Green Energy and ObamaCare had to work because they were shiny and progressive. The messy reality of the technology or the business models for making them work didn’t matter to Obama.
Progressives mistake this brand of ignorant technophilia for being on the side of progress, when really it’s just the flip side of technophobia. The technophobe raised in a push button world in which things just work doesn’t necessarily fear technology; instead he fears the messy details that interfere with his need for instant gratification.
The new lefty Luddite loves gadgets; he just hates the limitations that make them work. He wants results without effort or error. He wants energy without pollution, consensus without experiment and products without industry. The same narcissism that causes him to reject the fact that he has to give something to get something in human affairs leads him to also reject the same principle in technology.
The innovator knows that reality is messy. He lands a probe on a comet while wearing a tacky shirt. The regulator however can only see the shirt. Technology only interests him as a means of controlling people. The shirt matters as much as the comet because both are ways of influencing people.
The left wants technology only as a means of achieving its utopian visions. The technology itself is push button; it means nothing except as a means to an end. The regulator is not thrilled by the incredible ingenuity it takes to link together the world, just as the comet means nothing to him.

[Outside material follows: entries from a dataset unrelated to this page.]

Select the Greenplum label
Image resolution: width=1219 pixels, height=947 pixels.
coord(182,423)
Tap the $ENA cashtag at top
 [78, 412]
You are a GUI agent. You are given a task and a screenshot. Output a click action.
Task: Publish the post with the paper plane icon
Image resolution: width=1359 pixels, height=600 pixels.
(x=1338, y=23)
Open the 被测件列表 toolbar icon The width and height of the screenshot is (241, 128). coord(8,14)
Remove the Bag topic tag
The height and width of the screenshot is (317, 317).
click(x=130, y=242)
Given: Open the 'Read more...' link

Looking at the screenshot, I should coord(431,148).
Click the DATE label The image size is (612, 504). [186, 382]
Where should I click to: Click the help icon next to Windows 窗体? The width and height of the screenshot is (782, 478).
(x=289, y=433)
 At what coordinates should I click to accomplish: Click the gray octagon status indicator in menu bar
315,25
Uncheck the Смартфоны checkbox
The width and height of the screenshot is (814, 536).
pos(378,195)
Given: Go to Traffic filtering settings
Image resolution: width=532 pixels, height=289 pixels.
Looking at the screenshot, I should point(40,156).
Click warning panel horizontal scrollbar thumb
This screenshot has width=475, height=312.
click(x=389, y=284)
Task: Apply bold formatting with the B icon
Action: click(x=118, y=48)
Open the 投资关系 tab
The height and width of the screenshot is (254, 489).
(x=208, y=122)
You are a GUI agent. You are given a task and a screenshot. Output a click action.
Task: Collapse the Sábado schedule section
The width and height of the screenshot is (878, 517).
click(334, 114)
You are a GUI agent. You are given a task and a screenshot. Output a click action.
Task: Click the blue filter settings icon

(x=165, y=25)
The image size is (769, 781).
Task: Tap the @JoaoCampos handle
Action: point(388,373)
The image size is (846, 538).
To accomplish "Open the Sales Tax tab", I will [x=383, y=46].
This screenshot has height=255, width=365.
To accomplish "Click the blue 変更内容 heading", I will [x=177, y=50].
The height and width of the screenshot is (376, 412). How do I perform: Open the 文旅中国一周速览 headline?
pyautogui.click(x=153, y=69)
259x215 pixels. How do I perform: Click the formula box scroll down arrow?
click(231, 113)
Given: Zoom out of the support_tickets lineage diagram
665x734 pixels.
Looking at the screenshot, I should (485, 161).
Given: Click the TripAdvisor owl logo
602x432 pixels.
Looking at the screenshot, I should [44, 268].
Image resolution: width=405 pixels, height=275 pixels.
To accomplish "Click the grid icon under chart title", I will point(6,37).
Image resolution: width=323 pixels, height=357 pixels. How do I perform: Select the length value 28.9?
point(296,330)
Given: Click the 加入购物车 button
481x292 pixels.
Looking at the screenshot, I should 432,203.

The technology either serves his political goals or it does not. It lives under his regulations or it does not.
To the left, skill and ingenuity are just forms of unchecked privilege. The only achievement that matters is power over people. The revolutionary exploits technology, but his revolution is that of the regulator, his machine is collective; its ultimate design is to end ingenuity and abort progress. His communication is not a dialogue, it is a diatribe, and his vision of the internet is only meant to be open until he can close it.